Province vs. Capitale

Les différences énormes qu’il peut y avoir dans la conception d’une année culturelle éclate aux yeux lorsque l’on compare Linz à Vilnius. Ici, le temps est aux échanges de tous bords, la curiosité règne en maîtresse de cette année 2009, qui promet d’être plus passionnante que celle que vont passer les habitant-e-s de Linz. Peut-être est-ce dû au fait que déjà la ville est tellement différente. D’abord c’est une « vraie » capitale administrative, puis c’est une ville qui historiquement parlant a beaucoup plus
à dire que Linz : fondée au 14e siècle par un seigneur païen qui, ainsi le veut la légende, aurait vu en songe un loup en acier siéger sur la place où il construira sa première forteresse. La christianisation n’a frappé la Baltique que sur le tard, préservant ainsi un certain esprit d’indépendance qui fût pourtant rudement mis à l’épreuve par l’histoire lituanienne où s’alternent occupations et prises d’influences étrangères et cela jusqu’à l’époque contemporaine pendant laquelle le pays se défaisait du joug soviétique pour finalement entrer dans l’Union européenne.

Déjà, la base du programme est innovante et se place décidément dans un esprit d’ouverture : les organisateurs y proclament s’être inspirés du mouvement d’avant-garde allemand « Fluxus » pour la conception de leur année culturelle. Cela mis à part, on peut s’attendre à des manifestations comblées : plus de 900 projets sont prévus, dont 60 pour cent seront gratuits – un pourcentage dont Luxembourg 2007 ne pouvait que rêver – et plus de 90 pour cent des projets seront des premières pour les Vilnoises et Vilnois. De plus, les organisateurs se sont engagés – volontairement ou pas – à réadapter leur budget en fonction de la crise financière. Le fait remarquable est surtout qu’ils le disent haut et fort sur leur page web, où le comité de Vilnius 2009 s’explique longuement sur les raisons qui l’a amené à de tels coupes, et comment il a procédé : en ne publiant pas certains appels d’offre et surtout en annulant tous les projets dont ils n’étaient pas sûrs, comme ceux où manquait un organisateur ou où le financement n’était pas garanti à cent pour cent.

Tout de même, la variété et la qualité des projets dépassent de loin la « s?ur » autrichienne. D’autres festivals qui devraient être pérennisés seront crées pour chaque saison. Des programmes d’échanges européens qui misent surtout sur la mobilité des artistes à l’intérieur de l’Union européenne – car c’est vrai, après la libre circulation des biens et des services, celle des artistes est un peu oubliée – et qui devraient mettre l’accent sur la valorisation de l’Europe centrale et celle de l’Est.

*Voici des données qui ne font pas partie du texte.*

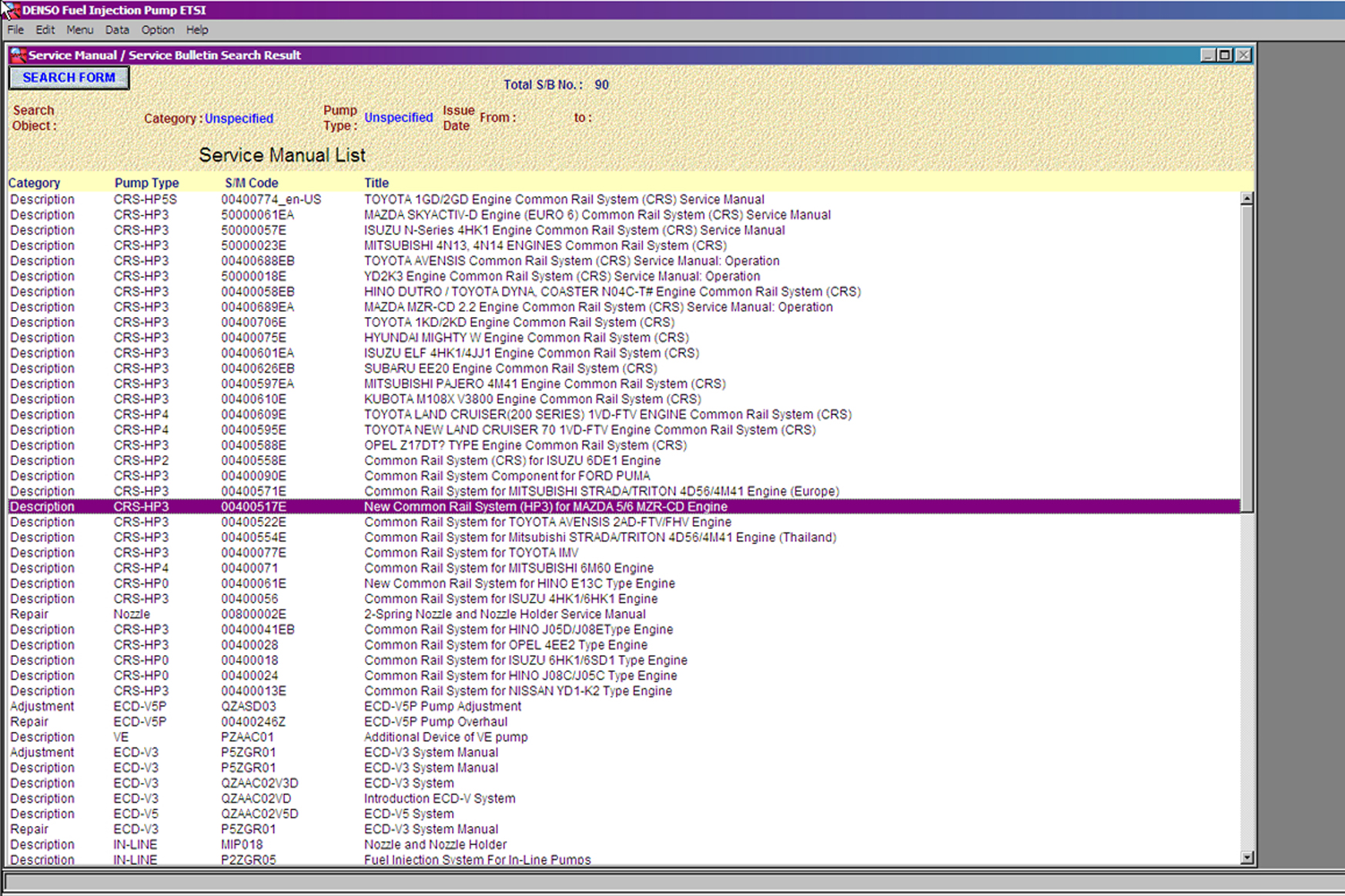Select the 2-Spring Nozzle and Nozzle Holder manual
This screenshot has width=1345, height=896.
click(x=504, y=614)
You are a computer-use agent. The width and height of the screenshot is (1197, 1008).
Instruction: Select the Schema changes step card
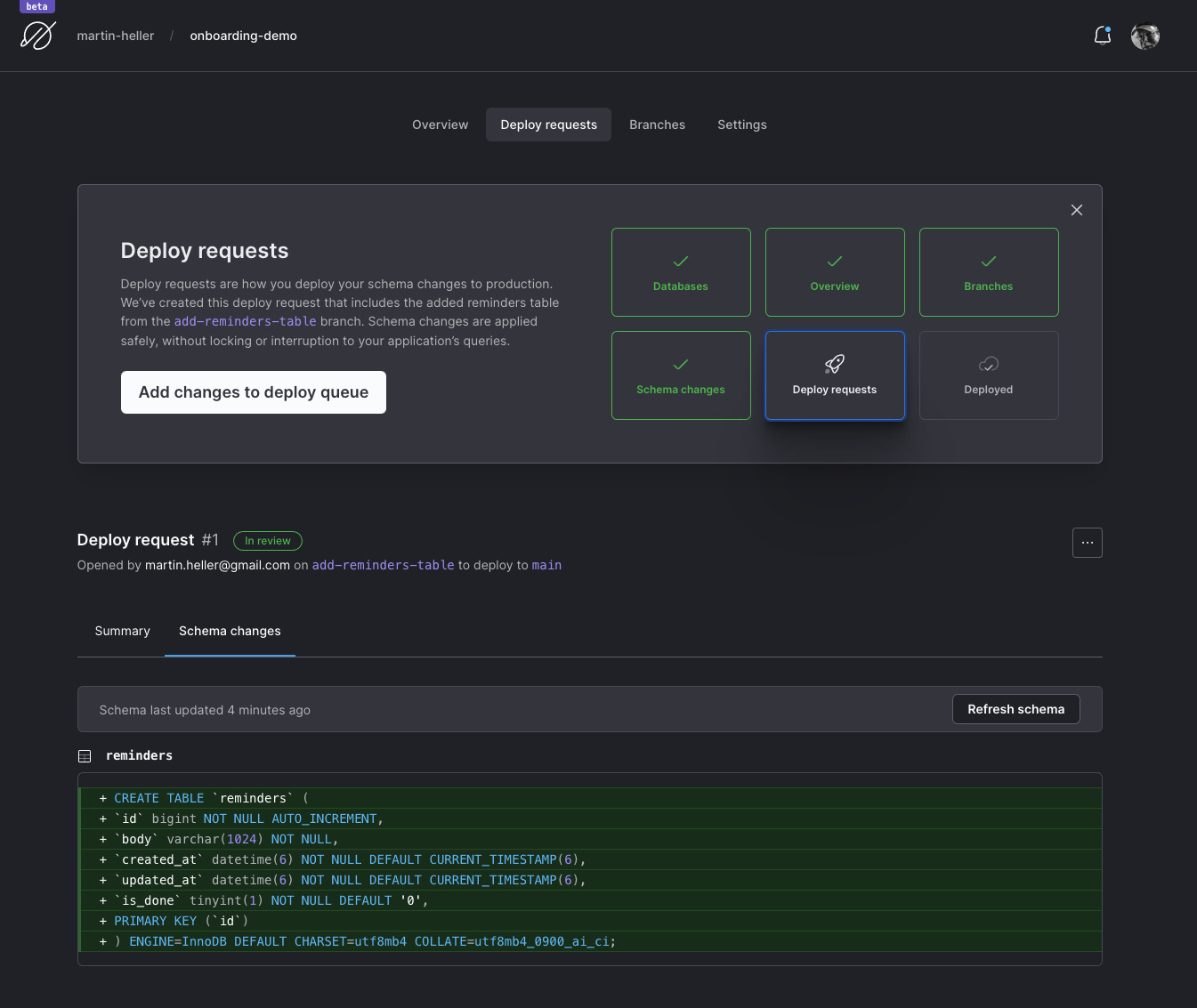click(x=681, y=375)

Mais l’intérêt des organisateurs va aussi au-delà de notre cher et vieux continent : ainsi un programme de poésie décorera la ville de haïkus – une vieille forme de poésie qui nous vient du Japon. Un haïku se compose en général de trois vers et essaie d’approcher son thème de façon poétique mais directe. De toute façon, les vilnois-es semblent aimer la poésie, car tout un pan du programme est dédié à cette discipline quelque peu « out » aux temps des installations vidéos et autres super-projets artistiques.

En tout cas, si vous projetez de visiter une capitale européenne de la culture en 2009 : le ticket pour
Vilnius est à plus ou moins 800 euros?